──────── The data ────────

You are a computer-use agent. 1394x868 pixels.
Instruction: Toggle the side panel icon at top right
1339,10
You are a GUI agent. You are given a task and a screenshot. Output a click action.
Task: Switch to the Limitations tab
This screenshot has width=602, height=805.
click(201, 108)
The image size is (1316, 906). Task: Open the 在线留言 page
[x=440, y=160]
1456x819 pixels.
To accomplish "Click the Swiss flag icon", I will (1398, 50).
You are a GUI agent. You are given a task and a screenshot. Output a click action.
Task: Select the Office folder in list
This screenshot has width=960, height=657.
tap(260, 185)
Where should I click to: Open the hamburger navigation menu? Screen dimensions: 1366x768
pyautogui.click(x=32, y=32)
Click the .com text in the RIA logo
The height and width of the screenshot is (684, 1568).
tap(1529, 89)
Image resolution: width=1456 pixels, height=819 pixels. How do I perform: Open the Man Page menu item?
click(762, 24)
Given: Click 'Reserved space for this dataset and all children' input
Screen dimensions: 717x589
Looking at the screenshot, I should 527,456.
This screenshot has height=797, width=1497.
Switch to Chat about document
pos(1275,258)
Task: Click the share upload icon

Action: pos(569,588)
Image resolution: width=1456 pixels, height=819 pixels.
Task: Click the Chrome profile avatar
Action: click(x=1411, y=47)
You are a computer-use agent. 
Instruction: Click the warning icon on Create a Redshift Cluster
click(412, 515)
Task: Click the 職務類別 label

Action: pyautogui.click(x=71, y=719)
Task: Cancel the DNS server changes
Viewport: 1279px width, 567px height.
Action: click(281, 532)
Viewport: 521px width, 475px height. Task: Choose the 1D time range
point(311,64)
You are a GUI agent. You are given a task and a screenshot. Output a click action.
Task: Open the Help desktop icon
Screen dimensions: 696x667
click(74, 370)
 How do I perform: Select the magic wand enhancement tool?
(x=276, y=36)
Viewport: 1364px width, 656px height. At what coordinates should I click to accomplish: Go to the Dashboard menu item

────────

Render the material above as a JSON list of strings, with one string for each line and blank lines omitted.

The solution:
[
  "You are a computer-use agent. 1394x868 pixels.",
  "Instruction: Toggle the side panel icon at top right",
  "1339,10",
  "You are a GUI agent. You are given a task and a screenshot. Output a click action.",
  "Task: Switch to the Limitations tab",
  "This screenshot has width=602, height=805.",
  "click(201, 108)",
  "The image size is (1316, 906). Task: Open the 在线留言 page",
  "[x=440, y=160]",
  "1456x819 pixels.",
  "To accomplish \"Click the Swiss flag icon\", I will (1398, 50).",
  "You are a GUI agent. You are given a task and a screenshot. Output a click action.",
  "Task: Select the Office folder in list",
  "This screenshot has width=960, height=657.",
  "tap(260, 185)",
  "Where should I click to: Open the hamburger navigation menu? Screen dimensions: 1366x768",
  "pyautogui.click(x=32, y=32)",
  "Click the .com text in the RIA logo",
  "The height and width of the screenshot is (684, 1568).",
  "tap(1529, 89)",
  "Image resolution: width=1456 pixels, height=819 pixels. How do I perform: Open the Man Page menu item?",
  "click(762, 24)",
  "Given: Click 'Reserved space for this dataset and all children' input",
  "Screen dimensions: 717x589",
  "Looking at the screenshot, I should 527,456.",
  "This screenshot has height=797, width=1497.",
  "Switch to Chat about document",
  "pos(1275,258)",
  "Task: Click the share upload icon",
  "Action: pos(569,588)",
  "Image resolution: width=1456 pixels, height=819 pixels.",
  "Task: Click the Chrome profile avatar",
  "Action: click(x=1411, y=47)",
  "You are a computer-use agent. ",
  "Instruction: Click the warning icon on Create a Redshift Cluster",
  "click(412, 515)",
  "Task: Click the 職務類別 label",
  "Action: pyautogui.click(x=71, y=719)",
  "Task: Cancel the DNS server changes",
  "Viewport: 1279px width, 567px height.",
  "Action: click(281, 532)",
  "Viewport: 521px width, 475px height. Task: Choose the 1D time range",
  "point(311,64)",
  "You are a GUI agent. You are given a task and a screenshot. Output a click action.",
  "Task: Open the Help desktop icon",
  "Screen dimensions: 696x667",
  "click(74, 370)",
  " How do I perform: Select the magic wand enhancement tool?",
  "(x=276, y=36)",
  "Viewport: 1364px width, 656px height. At what coordinates should I click to accomplish: Go to the Dashboard menu item"
]